The Confucian church (Kǒng jiàohuì (孔教会) or Rú jiàohuì) is a Confucian religious and social institution of the congregational type. It was first proposed by Kang Youwei (1858–1927) near the end of the 19th century, as a state religion of Qing China following a European model.

The "Confucian church" model was later replicated by overseas Chinese communities, who established independent Confucian churches active at the local level, especially in Indonesia and the United States.

There has been a revival of Confucianism in contemporary China since around 2000, which has triggered the proliferation of Confucian academies (shūyuàn (书院)); the opening and reopening of temples of Confucius; the new phenomenon of grassroots Confucian communities or congregations (社区儒学 (shèqū rúxué)); and renewed talks about a national "Confucian church".

==Kang Youwei's national Confucian Church==
The idea of a "Confucian Church" as the state religion of China was proposed in detail by Kang Youwei as part of an early New Confucian effort to revive the social relevance of Confucianism.

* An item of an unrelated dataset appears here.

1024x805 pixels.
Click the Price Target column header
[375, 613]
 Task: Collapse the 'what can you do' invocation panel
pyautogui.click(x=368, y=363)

The idea was proposed at a time when Confucianism was not institutionalized, after the collapse of the Qing dynasty and the Chinese empire. Kang modeled his ideal "Confucian Church" after European national Christian churches—hierarchical and centralised institutions closely bound to the state, with local church branches, Sunday prayers and choirs, missions, journals, and even baptisms, devoted to the worship and the spread of the teachings of Confucius.

The large community of Confucian literati—who were left without an organization or an outlet for their rituals, values, and identity after the dissolution of state Confucianism, supported such projects. Similar models were also adopted by various newly created Confucian folk religious sects, such as the Xixinshe, the Daode Xueshe, and the Wanguo Daodehui.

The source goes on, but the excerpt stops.